I don't really know all of the details--I was the "kid" in the situation, so money stuff wasn't really discussed a lot with me. My sibs and I have pieced stuff together after the fact. We all had very different experiences--somehow, we were kept very emotionally isolated from one another growing up. Certain alliances were very much discouraged--it was quite odd.
Anyway, from what I gather, the fact that he chose an occupation that was commission-based bought him a lot of flexibility in terms of his lies. I am sure he was able to explain away lack of income by saying he hadn't yet sold a property, or he'd split his commission with another broker, or that the closing had fallen through, etc. He did actually have a real estate license, so he'd periodically sell a single property--that bought even more time.
My mother had money--a lot of it, some in joint accounts. He could shift stuff around to a certain degree without raising her antennae, to make it appear as though he'd made a deposit. He paid the bills (by this, I mean he wrote the checks, not that he earned the income), so he could conceal his spending from her. She didn't know that he didn't have cash for small incidental purchases, but rather charged them.
It all was made much easier by her alcoholism. If he could shine her on through the cocktail hour, then it was smooth sailing for him for the next 24 hours or more.
It was really quite twisted!
What an interesting story. The thing that boggles my mind about this scenario as well as Casey's is... didn't anyone ever question where the paycheck was?
There were a bazillion things that didn't add up.

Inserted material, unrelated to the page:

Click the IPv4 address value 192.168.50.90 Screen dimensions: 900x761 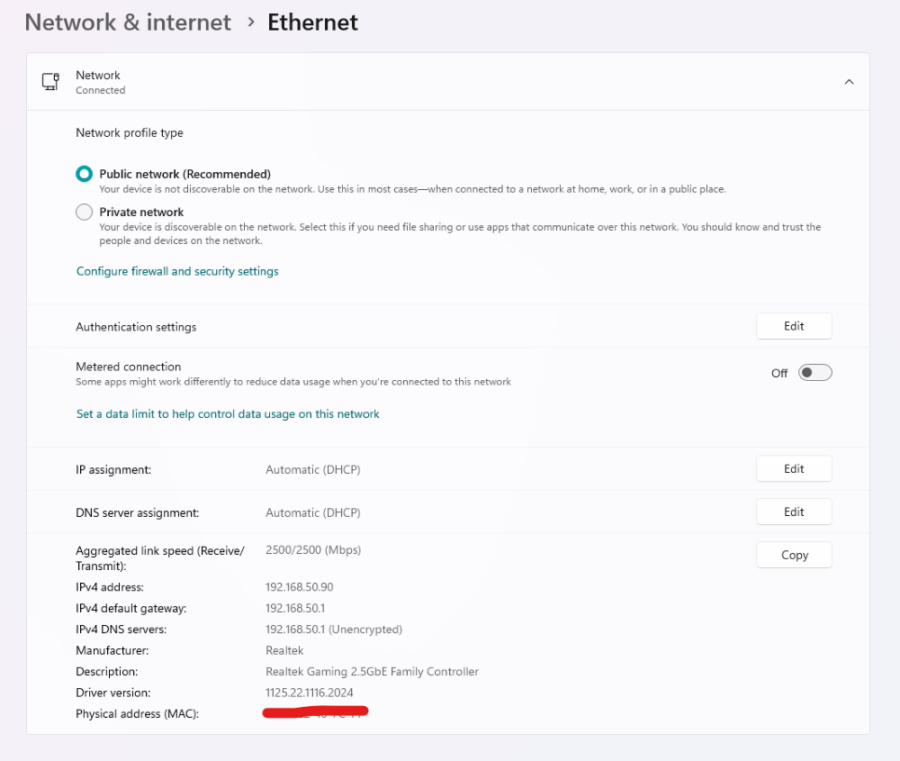click(299, 587)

In retrospect, it was positively an insane household. But as a kid, even a young adult, it was just easier to play along than rock the boat. The guy could be quite scary. We learned to smile and nod and totally deny that we were anything other than the Brady Bunch.

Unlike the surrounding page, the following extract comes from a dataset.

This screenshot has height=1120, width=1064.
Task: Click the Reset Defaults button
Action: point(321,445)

All that said, when I lived in the same house, I didn't know he had no income. My mother was deeply ashamed of it, and never, ever would have admitted it at that time. It wasn't until I was much older--visiting from out of town and witnessing his act--that I put two and two together. My brother verified it'd been going on for years. (He lived in the home longer.) My mother ultimately admitted shortly before her death five years ago that she'd been supporting them since ...oh...let's see (doing mental math) 1977. She felt as though she had too much to lose if she divorced him. A very sad life for her, really.